昔はなぜ、わざわざ穴を開けて、ぼろく見せつけるのか。
そのような不良品まがいのものわざわざ進んで購入するのか理解できませんでした。
まさかこの日が来るとは思っても見ませんでした。
そのような悪い印象しか持っていなかったダメージデニムでしたが、購入に至りました。
その日は、そもそもジャケットを購入しようかと思いお店に入りました。
なかなかいいものが見つかりませんでしたが、店員の方が持ってきてくれたものがよかったので、あとはどう組み合わせるのか、とりわけどのようなズボンに合わせればいいのかお店にあるものも借りながら考えていました。
その中でたまたま履いたのが白のダメージデニム。
他に白のズボンがないということだったので、仕方なくそれを借りてはいていました。
ダメージの部分は気にせず色とシルエットだけ気にして、購入を考えていたジャケットと合うかどうかをチェックしました。
そしてその時はジャケットのみ購入しました。
家に帰り、手持ちの無地の白のデニムと合わせてみました。
そうすると何か物足りなく、組合せがしっくりときませんでした。
なぜかと考えてみると、あのダメージのせいでした。
後日改めて、そのお店に行きダメージデニムを合わせてみるとしっくりとはまりました。
ダメージは、ちょうど白米の上の梅干し。
それがないと味気なく、やりすぎるとバランスが崩れてしまう。
ジーンズに入っているダメージは、ちょうどよいアクセントになっているのだとその日に初めてわかりました。

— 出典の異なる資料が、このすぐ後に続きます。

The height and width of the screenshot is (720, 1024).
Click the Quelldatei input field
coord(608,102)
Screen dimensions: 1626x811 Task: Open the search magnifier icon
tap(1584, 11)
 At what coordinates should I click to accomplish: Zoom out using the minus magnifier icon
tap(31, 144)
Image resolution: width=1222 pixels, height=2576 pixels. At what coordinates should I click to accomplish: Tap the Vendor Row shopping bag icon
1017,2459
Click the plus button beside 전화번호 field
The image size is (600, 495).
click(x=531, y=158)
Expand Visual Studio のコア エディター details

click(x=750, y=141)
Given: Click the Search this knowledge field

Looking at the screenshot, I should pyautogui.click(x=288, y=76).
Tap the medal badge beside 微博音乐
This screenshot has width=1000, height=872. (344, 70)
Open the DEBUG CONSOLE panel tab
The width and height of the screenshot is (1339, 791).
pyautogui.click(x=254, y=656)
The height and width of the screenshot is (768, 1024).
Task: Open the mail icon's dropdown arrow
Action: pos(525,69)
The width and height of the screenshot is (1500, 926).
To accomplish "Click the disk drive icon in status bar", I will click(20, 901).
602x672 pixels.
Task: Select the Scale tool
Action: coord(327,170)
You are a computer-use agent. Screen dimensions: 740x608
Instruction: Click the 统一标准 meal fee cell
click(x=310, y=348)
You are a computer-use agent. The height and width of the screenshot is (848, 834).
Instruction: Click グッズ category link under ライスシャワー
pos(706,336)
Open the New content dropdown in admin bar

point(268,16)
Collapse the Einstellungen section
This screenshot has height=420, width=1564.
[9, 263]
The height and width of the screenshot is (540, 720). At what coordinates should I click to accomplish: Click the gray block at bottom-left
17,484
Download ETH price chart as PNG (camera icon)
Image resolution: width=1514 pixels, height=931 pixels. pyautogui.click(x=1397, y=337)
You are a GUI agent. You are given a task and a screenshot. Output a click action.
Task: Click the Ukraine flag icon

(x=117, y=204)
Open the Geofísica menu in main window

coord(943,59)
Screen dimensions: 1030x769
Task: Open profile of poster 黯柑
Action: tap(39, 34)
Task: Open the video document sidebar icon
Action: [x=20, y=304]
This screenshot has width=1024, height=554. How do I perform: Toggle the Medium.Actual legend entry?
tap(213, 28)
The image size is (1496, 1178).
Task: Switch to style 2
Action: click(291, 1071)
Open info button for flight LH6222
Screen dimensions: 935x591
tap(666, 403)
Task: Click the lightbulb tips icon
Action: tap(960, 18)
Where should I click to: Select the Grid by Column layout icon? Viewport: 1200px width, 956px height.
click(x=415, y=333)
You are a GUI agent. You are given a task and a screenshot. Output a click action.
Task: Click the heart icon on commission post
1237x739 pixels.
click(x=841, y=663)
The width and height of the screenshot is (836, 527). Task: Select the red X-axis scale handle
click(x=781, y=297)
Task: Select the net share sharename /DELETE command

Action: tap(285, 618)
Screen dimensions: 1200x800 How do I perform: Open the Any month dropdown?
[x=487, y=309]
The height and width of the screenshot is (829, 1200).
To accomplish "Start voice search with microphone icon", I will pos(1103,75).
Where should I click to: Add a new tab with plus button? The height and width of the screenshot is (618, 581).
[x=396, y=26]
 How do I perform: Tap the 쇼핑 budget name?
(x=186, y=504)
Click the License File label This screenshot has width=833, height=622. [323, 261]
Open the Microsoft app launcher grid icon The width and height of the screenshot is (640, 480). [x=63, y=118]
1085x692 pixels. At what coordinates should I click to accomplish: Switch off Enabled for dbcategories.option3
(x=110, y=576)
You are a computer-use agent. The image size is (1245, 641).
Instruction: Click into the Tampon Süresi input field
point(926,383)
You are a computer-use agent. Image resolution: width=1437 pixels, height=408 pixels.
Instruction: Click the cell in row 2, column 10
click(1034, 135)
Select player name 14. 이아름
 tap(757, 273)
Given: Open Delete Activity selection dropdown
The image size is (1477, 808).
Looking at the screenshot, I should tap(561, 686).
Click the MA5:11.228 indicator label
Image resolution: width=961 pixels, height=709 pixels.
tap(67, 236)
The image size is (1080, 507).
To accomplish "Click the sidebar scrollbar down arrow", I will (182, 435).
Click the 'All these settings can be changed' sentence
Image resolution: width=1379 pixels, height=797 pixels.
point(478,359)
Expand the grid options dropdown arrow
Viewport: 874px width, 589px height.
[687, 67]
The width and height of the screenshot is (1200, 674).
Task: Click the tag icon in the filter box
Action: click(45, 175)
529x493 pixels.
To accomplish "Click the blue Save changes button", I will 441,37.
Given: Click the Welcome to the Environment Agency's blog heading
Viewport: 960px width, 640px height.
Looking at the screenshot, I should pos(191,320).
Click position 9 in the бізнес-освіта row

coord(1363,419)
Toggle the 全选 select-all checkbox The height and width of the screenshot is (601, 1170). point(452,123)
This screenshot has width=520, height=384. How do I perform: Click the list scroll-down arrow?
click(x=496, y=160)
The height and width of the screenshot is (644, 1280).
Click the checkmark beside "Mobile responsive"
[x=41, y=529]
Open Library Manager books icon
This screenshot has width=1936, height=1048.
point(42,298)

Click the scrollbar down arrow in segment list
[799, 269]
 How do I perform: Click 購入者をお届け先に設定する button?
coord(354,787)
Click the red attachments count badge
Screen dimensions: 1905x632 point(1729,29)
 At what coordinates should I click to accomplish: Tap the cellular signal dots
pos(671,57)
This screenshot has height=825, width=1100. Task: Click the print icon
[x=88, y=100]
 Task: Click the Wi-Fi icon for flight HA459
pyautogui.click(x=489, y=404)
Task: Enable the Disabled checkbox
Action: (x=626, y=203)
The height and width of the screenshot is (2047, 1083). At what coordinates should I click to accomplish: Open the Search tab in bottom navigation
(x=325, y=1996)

私が洋服において楽しいと思えるところは、組み合わせを完成させることです。
洋服は、毎日着るものであるため着心地がいい、水をはじくなどの機能面を求められがちです。
特に、今の時期湿気が多くじめじめとした暑さが厳しい日本ではなおさらです。
そうすると着心地を求めて(機能面)、みための点がどうしても損なわれてしまいます。
つまり、洋服の芸術的な点が下がってしまいます。
いわゆるパリコレなどで見ることができるよくわからない服装のように、洋服には芸術作品という要素もあります。
私にとって、洋服の組み合わせを考えることは(着回しを考えることも重要ですが)、画家が主題を決め、どのようなモチーフを描きこみかつ配置し画面を構築するかということと重なります。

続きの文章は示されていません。